Others, though, "say happiness is right now; it's the quality of the freshness of the present moment."
They're missing out, too. But on what?
Ricard quotes Henri Bergson, "All the great thinkers of humanity have left happiness vague so that each of them could define their own terms." Smart. When I find a way to articulate what's wrong with pure presence, to the exclusion of past and future - especially future - I'll finally have defined happiness my way and identified my happiness project - which, btw, Gretchen Rubin rightly said we all should undertake. There is no single Project, just so many projects. Most of them have been allowed to gather dust.
We noted in Bioethics, contrary to the conventional wisdom, that many older people are also happier than at any earlier stage of life.
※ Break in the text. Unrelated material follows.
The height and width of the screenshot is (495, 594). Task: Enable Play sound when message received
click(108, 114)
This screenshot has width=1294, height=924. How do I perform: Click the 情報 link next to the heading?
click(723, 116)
Slower, sure. But steadier too, those who've kept themselves mentally engaged, active, and curious. There are genes for that of course, but you don't have to have won the genetic lottery to develop your happiness skills.
Among them: a capacity for attentive presence, a reminiscent fondness for the past of pleasant memory, and an active interest in what William James called our most vital question. "What is this world going to be? What is life eventually to make of itself?" Happy people take delight in imagining the future, caring about it, building it - or at least not impeding or derailing it.
My current cosmic leisure-reading looks forward and back, while pondering life in all its dimensions. The big picture is not an enemy of meaningful presence, and may even be one of its conditions.
"On this day in 1675, England’s King Charles II commissioned the Royal Greenwich Observatory, the center of time and space on Earth..." And its the birthday of Horace Mann, who said we should all “be ashamed to die until you have won some victory for humanity.”